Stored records
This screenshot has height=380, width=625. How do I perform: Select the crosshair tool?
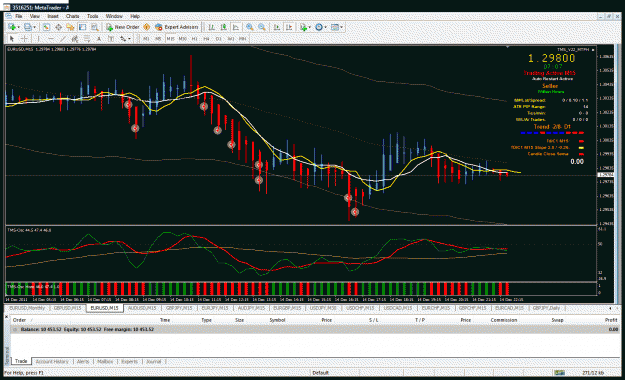24,39
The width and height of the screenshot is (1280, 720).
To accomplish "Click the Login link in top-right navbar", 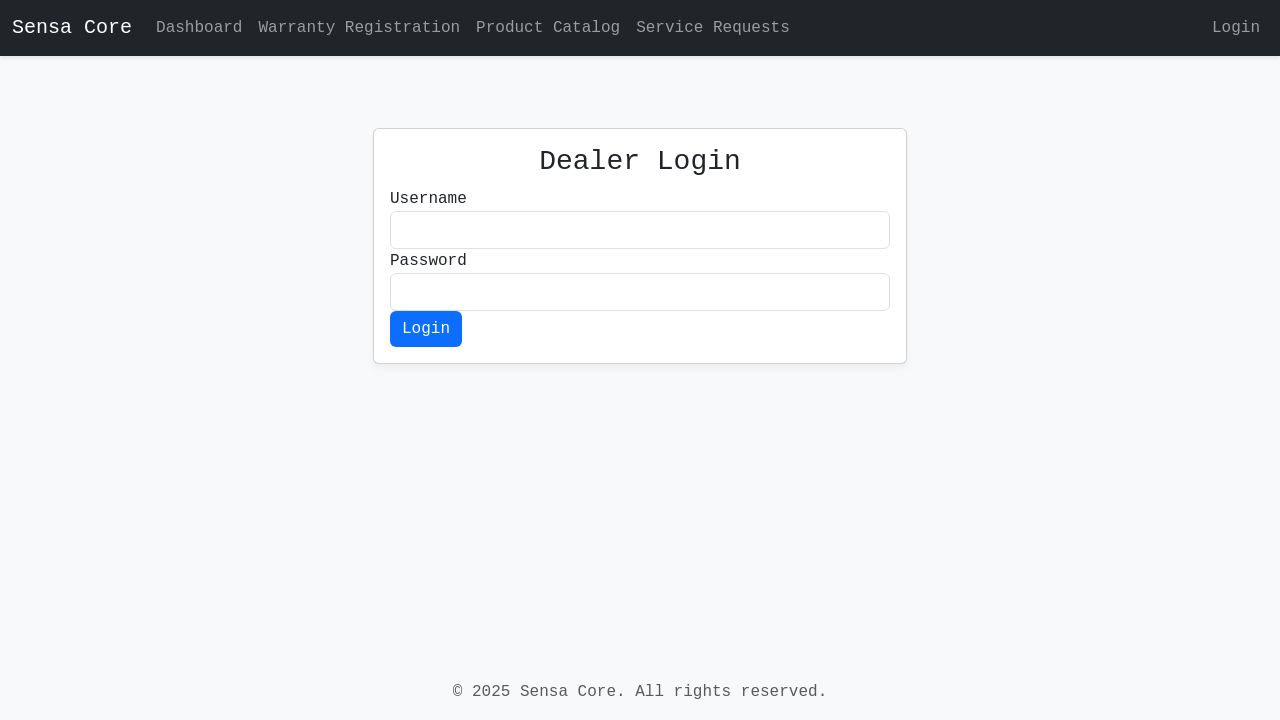I will coord(1235,27).
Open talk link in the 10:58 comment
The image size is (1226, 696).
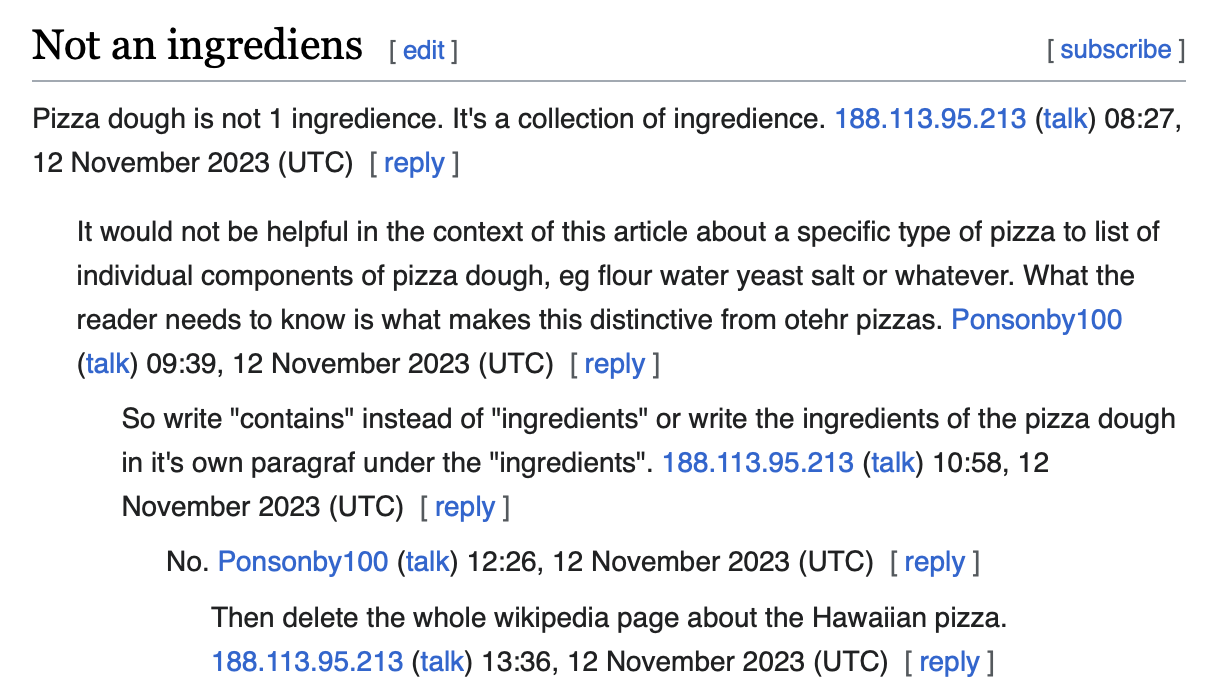pyautogui.click(x=893, y=462)
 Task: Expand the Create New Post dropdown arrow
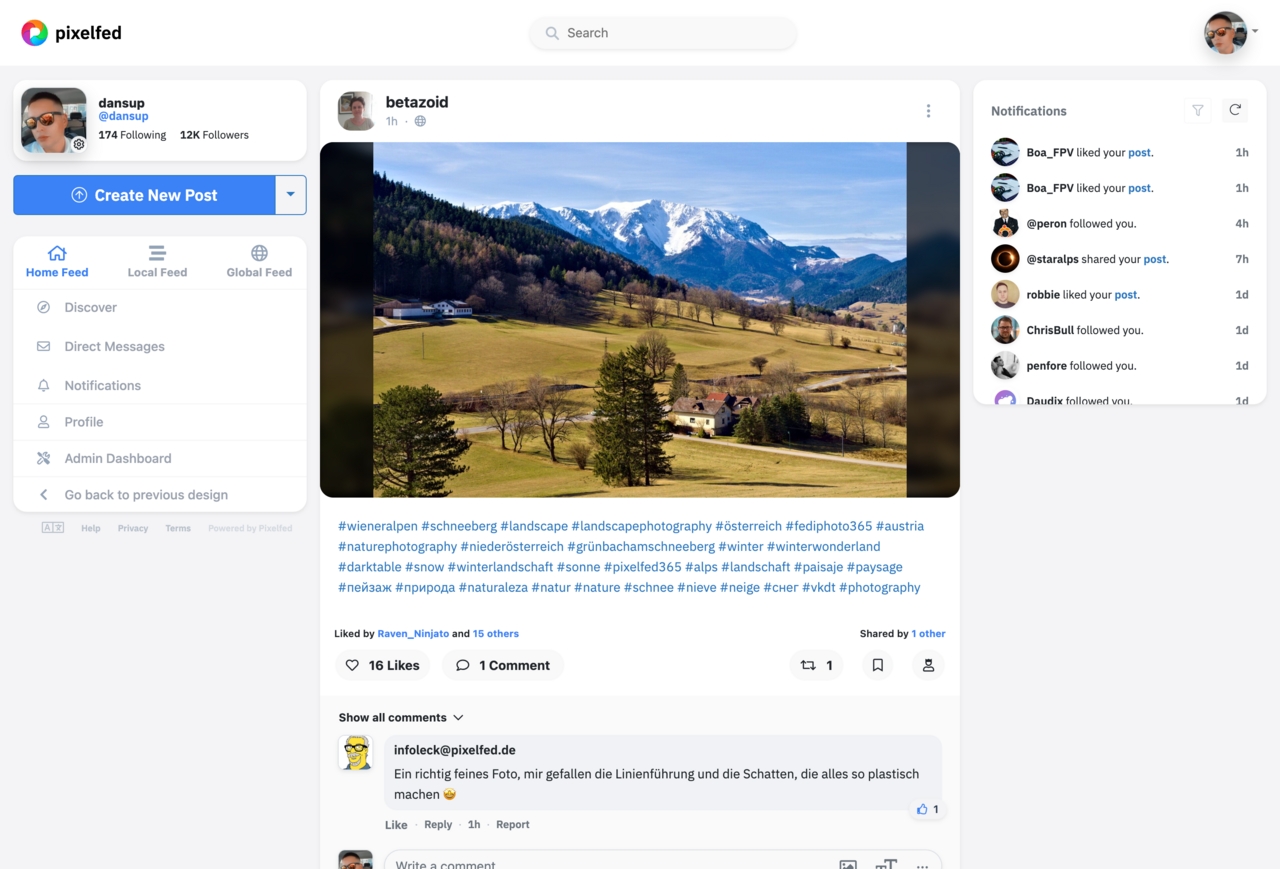pos(290,195)
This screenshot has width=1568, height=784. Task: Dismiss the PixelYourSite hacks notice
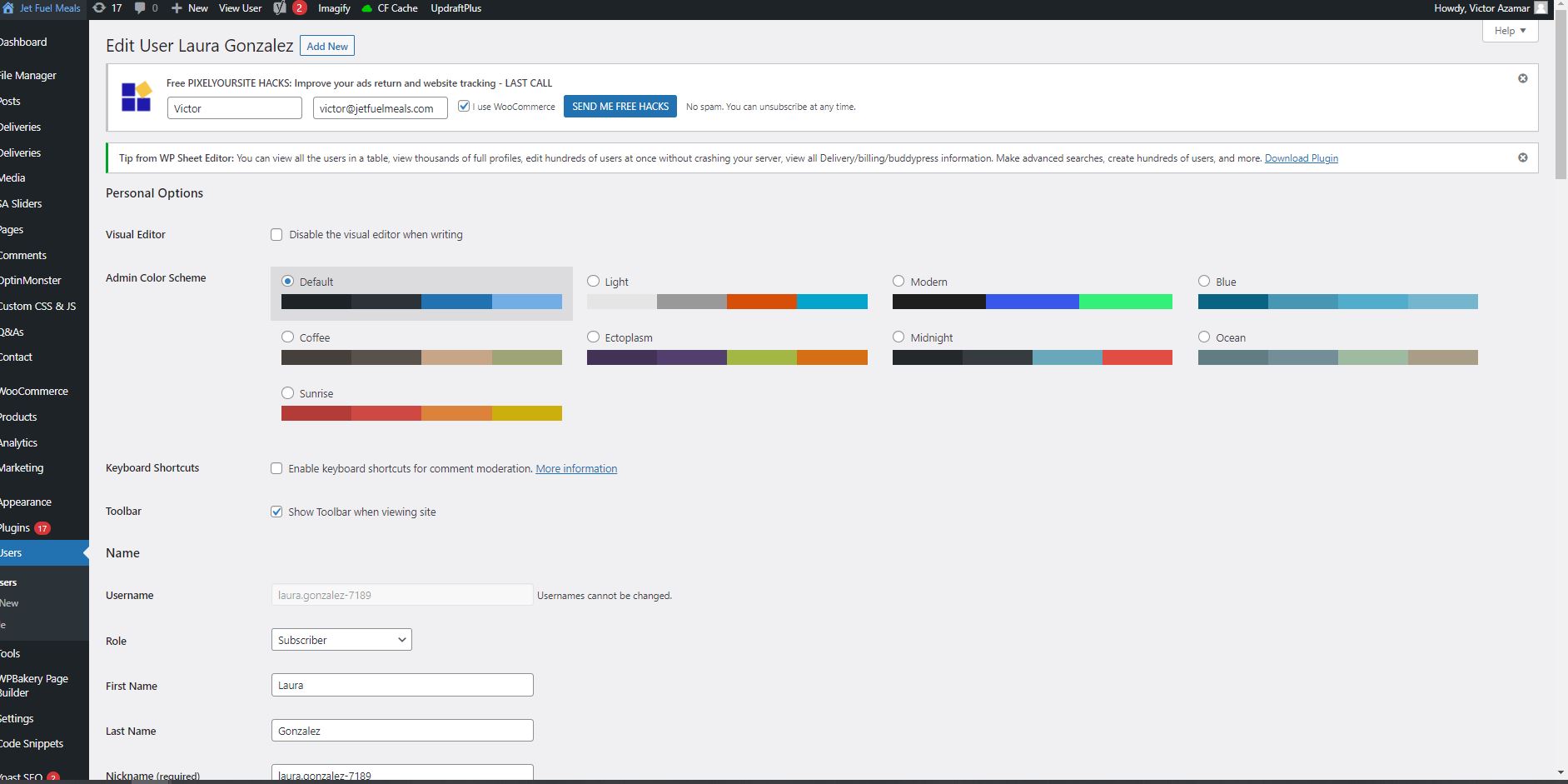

PROMPT:
Give back exactly the lines from the one containing "Open talk link in the 10:58 comment" through the last line above, both included, and none of the pictures.

ANSWER BOX:
Open talk link in the 10:58 comment
The image size is (1226, 696).
pyautogui.click(x=893, y=462)
 Task: Expand the Create New Post dropdown arrow
pos(290,195)
This screenshot has width=1568, height=784. Task: Dismiss the PixelYourSite hacks notice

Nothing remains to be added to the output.